____ Entries provided

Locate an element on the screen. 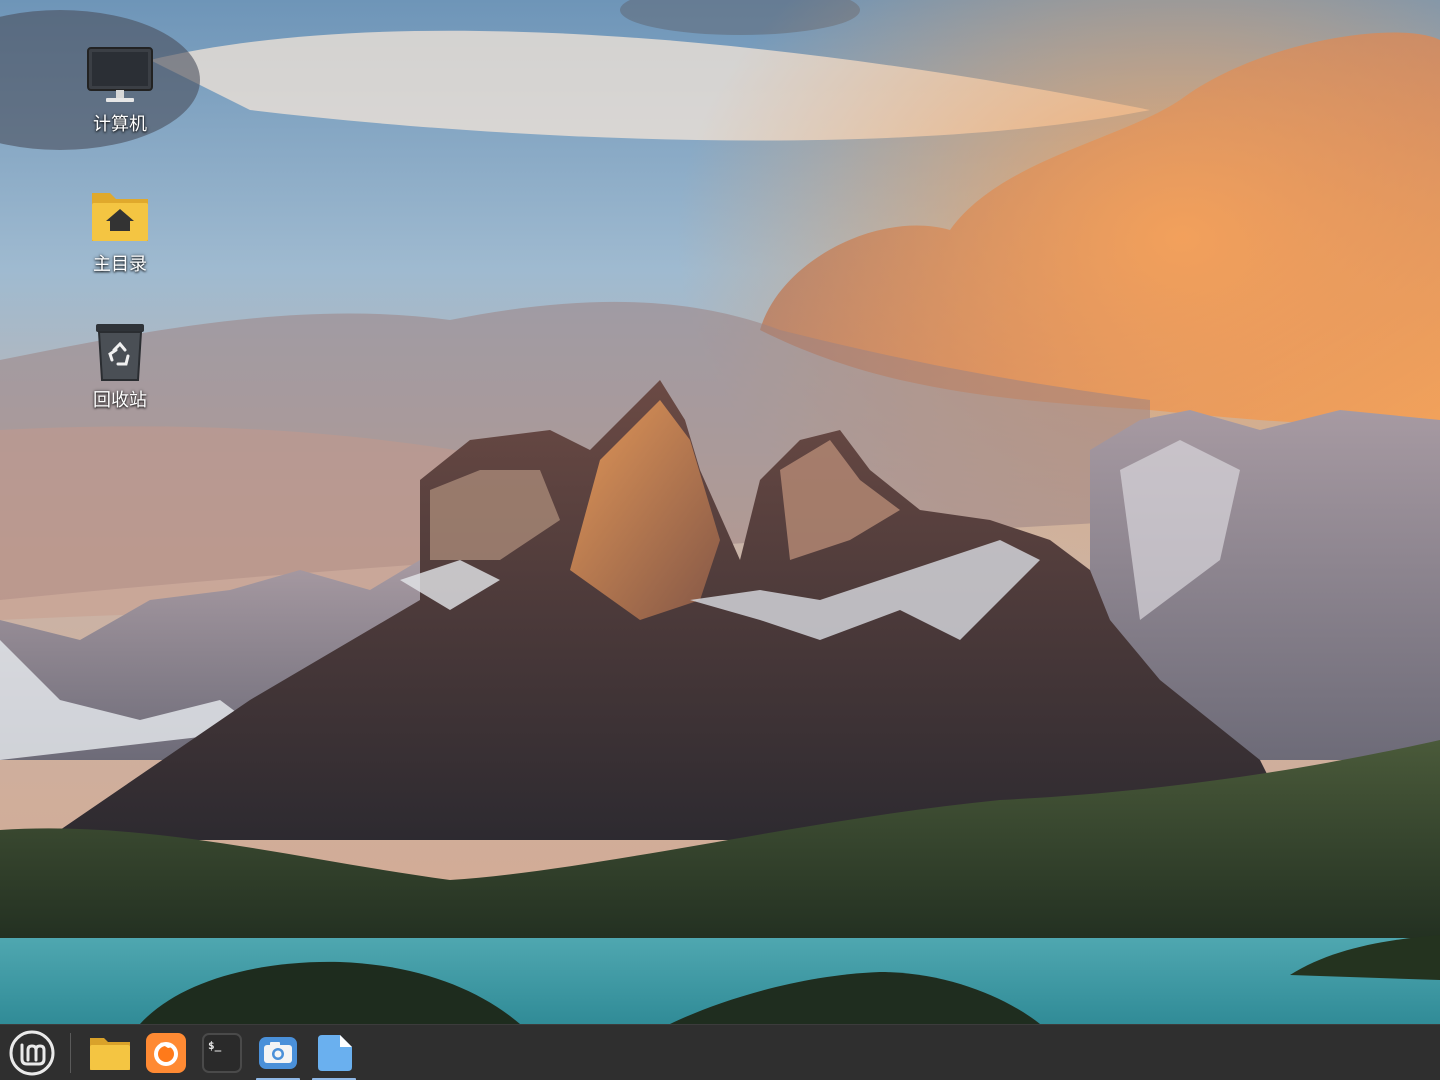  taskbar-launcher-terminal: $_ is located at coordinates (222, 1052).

________
____ Entries provided

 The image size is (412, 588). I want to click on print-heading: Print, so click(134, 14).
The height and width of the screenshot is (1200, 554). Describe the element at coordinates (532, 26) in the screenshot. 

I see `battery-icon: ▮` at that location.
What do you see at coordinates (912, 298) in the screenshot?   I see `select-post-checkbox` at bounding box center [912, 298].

________

**Job:** Write out every line from the one containing "The height and" down to the one containing "What do you" as a numbered list, skipping blank lines.

**Solution to the exercise:**
1. The height and width of the screenshot is (1200, 554). Describe the element at coordinates (532, 26) in the screenshot. 
2. I see `battery-icon: ▮` at that location.
3. What do you see at coordinates (912, 298) in the screenshot?   I see `select-post-checkbox` at bounding box center [912, 298].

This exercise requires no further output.